Depending on how you spend your screen time, you may know Dr Julie Smith from TikTok, where the clinical psychologist and online educator encouraged millions to understand their brains better during lockdown. These eye-opening lessons about mental health are at the heart of Why Has Nobody Told Me This Before?, which is full of easy, accessible and attitude-shifting clinical advice for whenever you want to dive in. 

5 Minute Therapy by Sarah Crosby (2020) (288 pages)

It’s amazing what can be achieved in just a few minutes. Here, psychotherapist Sarah Crosby boils down the essence of therapy into a short, easy guide. Big questions are tackled in just a few pages: if you’ve ever found yourself wondering who you are at your core, or how you can access that core, 5 Minute Therapy offers a way in for the uninitiated. 
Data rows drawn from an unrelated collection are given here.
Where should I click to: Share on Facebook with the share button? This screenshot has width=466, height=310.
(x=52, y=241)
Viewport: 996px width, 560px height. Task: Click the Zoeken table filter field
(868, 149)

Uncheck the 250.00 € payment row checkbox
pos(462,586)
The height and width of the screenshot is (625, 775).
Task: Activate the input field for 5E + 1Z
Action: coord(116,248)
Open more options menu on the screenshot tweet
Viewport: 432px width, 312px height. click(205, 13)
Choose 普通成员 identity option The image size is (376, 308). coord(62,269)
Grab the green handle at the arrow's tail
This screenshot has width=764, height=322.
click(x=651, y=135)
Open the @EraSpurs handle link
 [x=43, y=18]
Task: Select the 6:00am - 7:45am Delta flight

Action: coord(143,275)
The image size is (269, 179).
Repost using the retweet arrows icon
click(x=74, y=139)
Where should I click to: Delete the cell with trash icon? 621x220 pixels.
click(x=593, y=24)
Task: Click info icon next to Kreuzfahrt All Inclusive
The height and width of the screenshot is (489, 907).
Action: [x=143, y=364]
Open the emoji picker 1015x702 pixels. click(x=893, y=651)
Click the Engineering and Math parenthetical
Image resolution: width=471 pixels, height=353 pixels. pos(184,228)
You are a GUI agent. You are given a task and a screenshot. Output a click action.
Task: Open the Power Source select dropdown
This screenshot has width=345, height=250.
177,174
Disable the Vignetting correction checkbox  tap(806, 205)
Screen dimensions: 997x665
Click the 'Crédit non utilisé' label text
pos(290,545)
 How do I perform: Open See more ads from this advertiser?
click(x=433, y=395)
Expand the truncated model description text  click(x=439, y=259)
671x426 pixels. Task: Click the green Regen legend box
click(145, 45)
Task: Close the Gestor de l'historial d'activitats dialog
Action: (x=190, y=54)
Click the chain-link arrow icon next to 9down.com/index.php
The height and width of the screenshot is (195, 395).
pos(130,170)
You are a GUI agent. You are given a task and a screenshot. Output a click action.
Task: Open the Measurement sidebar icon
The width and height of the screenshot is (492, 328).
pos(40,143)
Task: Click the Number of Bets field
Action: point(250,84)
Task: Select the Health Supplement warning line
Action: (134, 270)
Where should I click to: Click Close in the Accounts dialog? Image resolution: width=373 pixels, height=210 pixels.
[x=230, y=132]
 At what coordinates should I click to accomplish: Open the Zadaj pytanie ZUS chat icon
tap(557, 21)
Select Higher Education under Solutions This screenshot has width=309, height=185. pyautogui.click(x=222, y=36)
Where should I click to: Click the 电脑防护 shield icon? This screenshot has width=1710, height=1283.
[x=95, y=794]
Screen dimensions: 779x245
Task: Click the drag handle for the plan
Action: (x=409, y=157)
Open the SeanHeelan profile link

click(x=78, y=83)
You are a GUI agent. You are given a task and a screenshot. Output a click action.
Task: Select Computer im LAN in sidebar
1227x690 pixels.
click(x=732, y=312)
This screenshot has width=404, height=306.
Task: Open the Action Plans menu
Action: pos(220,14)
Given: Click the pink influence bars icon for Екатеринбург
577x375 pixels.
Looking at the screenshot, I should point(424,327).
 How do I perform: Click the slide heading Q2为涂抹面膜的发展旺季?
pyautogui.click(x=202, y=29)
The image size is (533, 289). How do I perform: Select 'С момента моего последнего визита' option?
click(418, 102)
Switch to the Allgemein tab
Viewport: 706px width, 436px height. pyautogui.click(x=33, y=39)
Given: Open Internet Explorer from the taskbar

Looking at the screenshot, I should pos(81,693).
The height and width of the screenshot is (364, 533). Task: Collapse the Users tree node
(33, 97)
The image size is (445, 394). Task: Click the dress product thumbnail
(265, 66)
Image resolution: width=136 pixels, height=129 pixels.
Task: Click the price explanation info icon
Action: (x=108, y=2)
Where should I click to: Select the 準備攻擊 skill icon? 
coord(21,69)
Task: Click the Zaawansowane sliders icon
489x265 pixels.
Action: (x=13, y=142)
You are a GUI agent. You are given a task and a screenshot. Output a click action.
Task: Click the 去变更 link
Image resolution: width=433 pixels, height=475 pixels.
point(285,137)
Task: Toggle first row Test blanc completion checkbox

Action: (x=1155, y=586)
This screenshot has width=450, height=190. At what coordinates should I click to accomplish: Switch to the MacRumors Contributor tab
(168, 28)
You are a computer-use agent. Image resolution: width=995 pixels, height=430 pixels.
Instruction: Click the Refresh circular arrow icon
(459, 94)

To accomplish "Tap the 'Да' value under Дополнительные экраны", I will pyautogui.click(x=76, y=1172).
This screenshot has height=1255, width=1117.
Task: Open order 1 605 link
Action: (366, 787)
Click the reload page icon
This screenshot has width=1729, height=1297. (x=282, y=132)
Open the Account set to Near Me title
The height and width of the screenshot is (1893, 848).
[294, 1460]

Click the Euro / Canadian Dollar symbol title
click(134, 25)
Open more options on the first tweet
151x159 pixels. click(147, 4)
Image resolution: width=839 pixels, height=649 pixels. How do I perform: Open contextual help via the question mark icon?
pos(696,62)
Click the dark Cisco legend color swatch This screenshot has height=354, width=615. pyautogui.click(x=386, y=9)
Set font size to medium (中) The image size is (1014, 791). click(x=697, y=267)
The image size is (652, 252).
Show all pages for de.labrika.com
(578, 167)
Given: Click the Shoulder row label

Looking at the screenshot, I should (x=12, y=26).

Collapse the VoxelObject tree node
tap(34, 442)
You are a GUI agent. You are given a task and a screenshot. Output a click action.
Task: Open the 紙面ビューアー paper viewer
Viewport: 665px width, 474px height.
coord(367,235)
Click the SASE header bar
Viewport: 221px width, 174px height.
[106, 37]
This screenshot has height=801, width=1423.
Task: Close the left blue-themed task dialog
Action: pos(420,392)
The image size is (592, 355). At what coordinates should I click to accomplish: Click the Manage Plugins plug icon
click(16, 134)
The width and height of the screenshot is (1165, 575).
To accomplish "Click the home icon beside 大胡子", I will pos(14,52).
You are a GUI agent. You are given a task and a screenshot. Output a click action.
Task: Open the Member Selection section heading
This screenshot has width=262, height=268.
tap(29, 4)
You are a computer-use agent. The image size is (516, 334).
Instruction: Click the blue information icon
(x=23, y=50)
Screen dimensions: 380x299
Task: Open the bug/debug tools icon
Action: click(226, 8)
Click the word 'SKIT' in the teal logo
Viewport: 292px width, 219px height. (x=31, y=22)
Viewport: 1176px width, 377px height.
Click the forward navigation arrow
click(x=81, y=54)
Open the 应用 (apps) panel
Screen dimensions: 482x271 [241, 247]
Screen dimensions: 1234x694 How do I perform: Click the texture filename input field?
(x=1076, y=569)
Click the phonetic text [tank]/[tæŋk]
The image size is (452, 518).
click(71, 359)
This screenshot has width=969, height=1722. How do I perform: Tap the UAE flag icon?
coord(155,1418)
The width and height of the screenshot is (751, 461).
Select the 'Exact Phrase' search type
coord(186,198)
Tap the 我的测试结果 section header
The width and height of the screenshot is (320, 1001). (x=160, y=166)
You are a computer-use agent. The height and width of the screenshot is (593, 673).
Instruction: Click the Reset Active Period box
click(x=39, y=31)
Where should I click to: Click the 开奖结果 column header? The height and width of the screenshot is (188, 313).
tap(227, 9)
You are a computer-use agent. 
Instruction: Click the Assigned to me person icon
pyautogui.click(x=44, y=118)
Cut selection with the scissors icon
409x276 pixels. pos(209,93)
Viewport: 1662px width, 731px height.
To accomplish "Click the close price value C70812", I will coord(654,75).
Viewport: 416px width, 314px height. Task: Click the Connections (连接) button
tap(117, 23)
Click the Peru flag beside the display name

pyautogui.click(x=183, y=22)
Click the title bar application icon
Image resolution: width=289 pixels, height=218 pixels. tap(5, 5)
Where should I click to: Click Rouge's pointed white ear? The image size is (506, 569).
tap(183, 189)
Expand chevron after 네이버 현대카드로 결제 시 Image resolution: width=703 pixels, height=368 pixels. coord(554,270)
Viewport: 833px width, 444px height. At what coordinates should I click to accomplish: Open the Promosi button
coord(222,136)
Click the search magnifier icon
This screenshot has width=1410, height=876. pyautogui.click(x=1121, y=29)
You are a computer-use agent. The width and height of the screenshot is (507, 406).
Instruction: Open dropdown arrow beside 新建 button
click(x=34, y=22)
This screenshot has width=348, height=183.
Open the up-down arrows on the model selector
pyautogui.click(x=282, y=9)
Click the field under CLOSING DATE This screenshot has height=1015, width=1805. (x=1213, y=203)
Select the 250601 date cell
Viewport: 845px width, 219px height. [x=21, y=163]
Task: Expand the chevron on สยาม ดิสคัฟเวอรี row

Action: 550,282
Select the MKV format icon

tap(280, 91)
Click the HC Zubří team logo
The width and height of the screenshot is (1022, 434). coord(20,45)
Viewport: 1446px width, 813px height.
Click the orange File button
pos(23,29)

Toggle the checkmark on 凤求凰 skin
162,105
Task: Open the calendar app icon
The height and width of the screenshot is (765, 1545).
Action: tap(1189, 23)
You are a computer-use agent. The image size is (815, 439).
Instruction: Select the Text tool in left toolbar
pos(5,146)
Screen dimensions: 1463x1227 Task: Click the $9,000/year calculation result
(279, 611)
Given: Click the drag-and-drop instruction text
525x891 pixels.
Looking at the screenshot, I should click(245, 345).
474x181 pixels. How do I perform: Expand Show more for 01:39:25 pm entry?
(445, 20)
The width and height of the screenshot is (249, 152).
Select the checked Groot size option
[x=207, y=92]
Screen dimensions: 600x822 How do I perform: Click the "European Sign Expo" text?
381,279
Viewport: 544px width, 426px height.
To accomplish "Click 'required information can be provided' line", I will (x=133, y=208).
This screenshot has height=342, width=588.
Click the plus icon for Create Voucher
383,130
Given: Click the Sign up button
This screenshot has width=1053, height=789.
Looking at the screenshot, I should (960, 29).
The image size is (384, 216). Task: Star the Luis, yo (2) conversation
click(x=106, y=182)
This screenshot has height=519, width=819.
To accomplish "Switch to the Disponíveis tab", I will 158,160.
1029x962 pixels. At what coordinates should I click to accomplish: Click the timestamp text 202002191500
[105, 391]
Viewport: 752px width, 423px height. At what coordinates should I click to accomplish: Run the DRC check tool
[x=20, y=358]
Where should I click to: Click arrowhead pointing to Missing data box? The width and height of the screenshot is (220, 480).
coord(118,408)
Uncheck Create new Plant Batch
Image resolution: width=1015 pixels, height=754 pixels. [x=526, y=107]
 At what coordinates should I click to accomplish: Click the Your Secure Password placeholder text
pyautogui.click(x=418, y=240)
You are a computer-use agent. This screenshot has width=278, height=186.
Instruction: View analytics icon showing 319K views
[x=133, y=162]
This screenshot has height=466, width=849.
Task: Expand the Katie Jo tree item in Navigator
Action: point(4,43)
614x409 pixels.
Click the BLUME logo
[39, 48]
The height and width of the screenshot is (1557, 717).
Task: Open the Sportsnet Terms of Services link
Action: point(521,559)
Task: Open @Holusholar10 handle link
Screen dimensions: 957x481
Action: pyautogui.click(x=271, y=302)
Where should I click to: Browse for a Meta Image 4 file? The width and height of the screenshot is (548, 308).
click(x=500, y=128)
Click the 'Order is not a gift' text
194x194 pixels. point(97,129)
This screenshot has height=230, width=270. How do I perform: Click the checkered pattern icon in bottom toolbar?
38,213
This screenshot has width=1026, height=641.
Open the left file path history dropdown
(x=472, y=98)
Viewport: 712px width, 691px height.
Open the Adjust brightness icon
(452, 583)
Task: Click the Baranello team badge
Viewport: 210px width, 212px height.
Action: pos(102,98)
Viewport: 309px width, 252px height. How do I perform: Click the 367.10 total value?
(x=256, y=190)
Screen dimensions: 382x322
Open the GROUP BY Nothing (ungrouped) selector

Austrian poet Rainer Maria Rilke continues to endure nearly a century after his death for his wisdom, insight and – crucially – his brevity! As The Atlantic says, “Rilke might be a balm for exasperated souls”. Letters to a Young Poet is as the title would suggest: 10 letters between the poet and a 19-year-old officer cadet. What unfolds between them is wisdom, advice and solace that you'll relate to, wherever you are in life.

The Lost Spells by Robert MacFarlane and Jackie Kay (2020) (240 pages)

Robert MacFarlane and Jackie Kay have been bringing little-known words and beautiful images to new generations ever since the release of The Lost Words in 2017. The Lost Spells takes that concept – of celebrating a vocabulary built around nature – into the realm of poetry and spells. Melismatic, mesmerising and beautiful, this pocket-sized book is perfect for whisking you away on an overwhelming day.